For the OP: Rather than having someone offer up story suggestions wholecloth based on the elements you've already described, I think you'd be better off describing what you want to accomplish with this story- what kind of tone, themes and such you have in mind, and asking for story advice. You're more likely to get a story you'll be satisfied with, and learn more in the process.
Relationship System?
author=Growly
Personally i would prefer the possibility of developing relationship with one character in form of a sidequest through the game and not visual novel where you can choose from five variants so if Oscar goes with Blanca then it's Blanca only. It also allows to make the story more interesting and well prepared, imho.
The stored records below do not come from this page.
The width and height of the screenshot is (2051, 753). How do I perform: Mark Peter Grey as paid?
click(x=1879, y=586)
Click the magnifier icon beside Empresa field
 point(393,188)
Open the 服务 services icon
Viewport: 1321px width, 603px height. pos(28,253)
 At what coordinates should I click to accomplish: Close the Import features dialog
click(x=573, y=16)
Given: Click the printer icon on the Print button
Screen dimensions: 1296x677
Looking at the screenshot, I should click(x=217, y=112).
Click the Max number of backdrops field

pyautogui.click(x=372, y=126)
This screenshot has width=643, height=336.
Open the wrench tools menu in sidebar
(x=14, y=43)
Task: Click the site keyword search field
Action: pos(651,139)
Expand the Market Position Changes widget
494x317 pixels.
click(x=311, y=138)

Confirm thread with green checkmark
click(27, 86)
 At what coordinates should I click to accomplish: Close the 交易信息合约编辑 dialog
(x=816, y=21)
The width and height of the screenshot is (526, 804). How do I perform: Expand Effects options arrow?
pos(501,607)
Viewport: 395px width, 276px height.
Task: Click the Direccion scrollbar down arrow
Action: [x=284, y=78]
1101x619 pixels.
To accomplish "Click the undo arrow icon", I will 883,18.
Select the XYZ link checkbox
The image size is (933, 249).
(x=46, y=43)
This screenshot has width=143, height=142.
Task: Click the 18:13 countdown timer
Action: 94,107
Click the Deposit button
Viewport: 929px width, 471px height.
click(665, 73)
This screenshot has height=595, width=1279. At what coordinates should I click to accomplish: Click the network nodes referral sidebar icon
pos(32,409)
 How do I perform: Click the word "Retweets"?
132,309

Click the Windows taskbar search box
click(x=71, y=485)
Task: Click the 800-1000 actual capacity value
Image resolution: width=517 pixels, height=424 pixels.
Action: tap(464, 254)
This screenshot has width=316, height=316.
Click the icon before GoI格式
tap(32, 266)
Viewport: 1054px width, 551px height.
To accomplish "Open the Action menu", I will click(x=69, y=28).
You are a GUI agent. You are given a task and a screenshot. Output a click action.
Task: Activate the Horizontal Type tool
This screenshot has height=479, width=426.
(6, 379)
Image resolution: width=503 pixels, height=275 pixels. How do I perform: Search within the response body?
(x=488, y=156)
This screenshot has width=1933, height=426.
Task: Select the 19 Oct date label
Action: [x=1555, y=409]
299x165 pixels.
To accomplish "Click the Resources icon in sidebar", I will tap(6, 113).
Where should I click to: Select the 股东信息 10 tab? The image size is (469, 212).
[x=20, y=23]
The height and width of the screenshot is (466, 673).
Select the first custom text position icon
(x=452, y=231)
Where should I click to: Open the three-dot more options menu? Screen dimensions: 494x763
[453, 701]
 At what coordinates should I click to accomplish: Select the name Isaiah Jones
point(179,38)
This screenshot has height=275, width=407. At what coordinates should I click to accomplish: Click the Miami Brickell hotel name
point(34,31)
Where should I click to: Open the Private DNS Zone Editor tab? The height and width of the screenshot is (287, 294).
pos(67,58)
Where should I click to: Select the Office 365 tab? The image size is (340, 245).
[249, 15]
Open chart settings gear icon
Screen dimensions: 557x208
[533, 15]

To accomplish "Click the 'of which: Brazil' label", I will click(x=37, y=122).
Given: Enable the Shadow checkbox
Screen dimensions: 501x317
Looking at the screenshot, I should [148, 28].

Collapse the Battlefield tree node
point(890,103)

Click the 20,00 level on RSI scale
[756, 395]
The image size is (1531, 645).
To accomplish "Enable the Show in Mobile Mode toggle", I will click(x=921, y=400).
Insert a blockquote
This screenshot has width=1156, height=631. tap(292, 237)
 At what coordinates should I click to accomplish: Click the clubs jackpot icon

I disagree. If you take it to extremes, with a vast number of options, then yeah, keeping all of them up to a high standard of writing is difficult. But I think that exploring multiple possible relationships is a good way to give the player a sense of personal investment, while exploring multiple interesting relationship dynamics.
If you don't have multiple ideas for relationships you think would be interesting to write, it's better not to shoehorn in more relationships for filler. But if you do have multiple interesting relationships in mind, implementing them all within one game can certainly be practical.